Supplied records
^^^^^^^^
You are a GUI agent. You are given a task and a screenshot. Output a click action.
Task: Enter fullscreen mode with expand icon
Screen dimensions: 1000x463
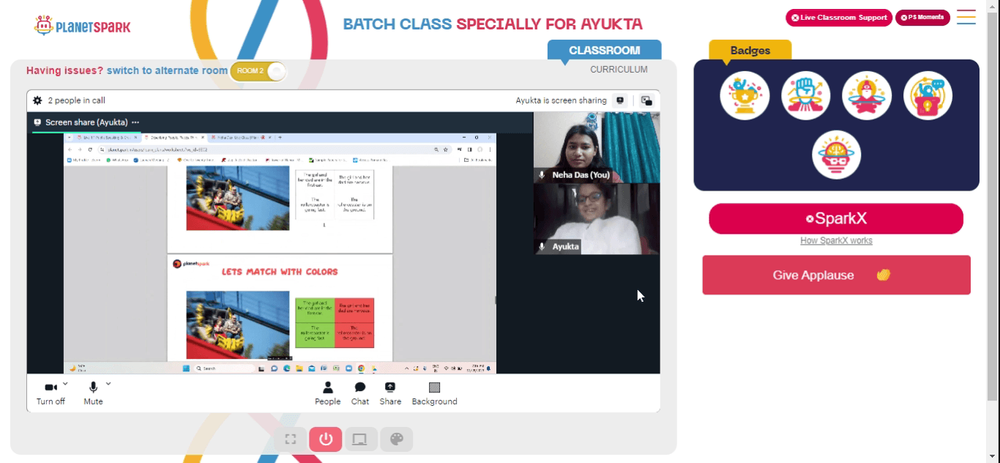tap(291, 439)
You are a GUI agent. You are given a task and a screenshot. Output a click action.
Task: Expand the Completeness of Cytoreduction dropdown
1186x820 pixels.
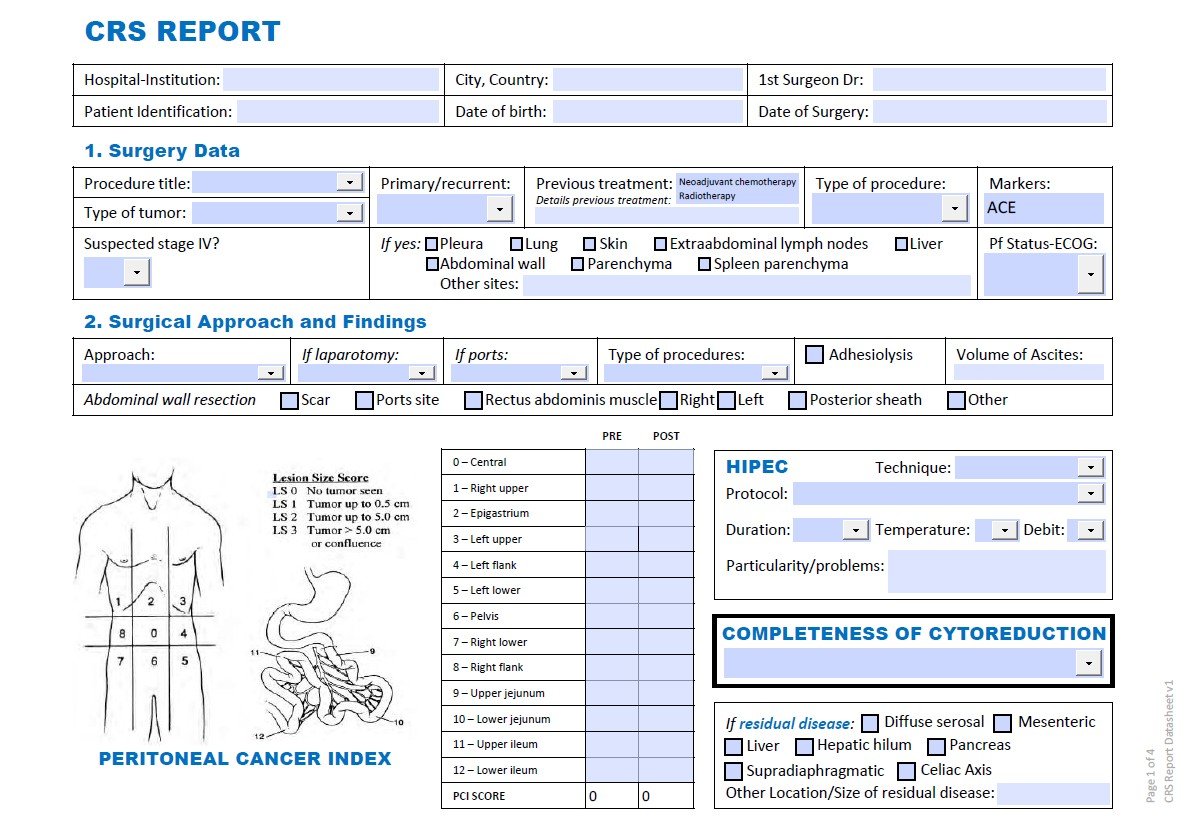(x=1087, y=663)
^^^^^^^^
Task details
Would you transcribe all of the data exactly, apart from its pictures?

Finished exercise
You are a GUI agent. You are given a task and a screenshot. Output a click action.
Task: Enter fullscreen mode with expand icon
Screen dimensions: 1000x463
tap(291, 439)
You are a GUI agent. You are given a task and a screenshot. Output a click action.
Task: Expand the Completeness of Cytoreduction dropdown
1186x820 pixels.
(x=1087, y=663)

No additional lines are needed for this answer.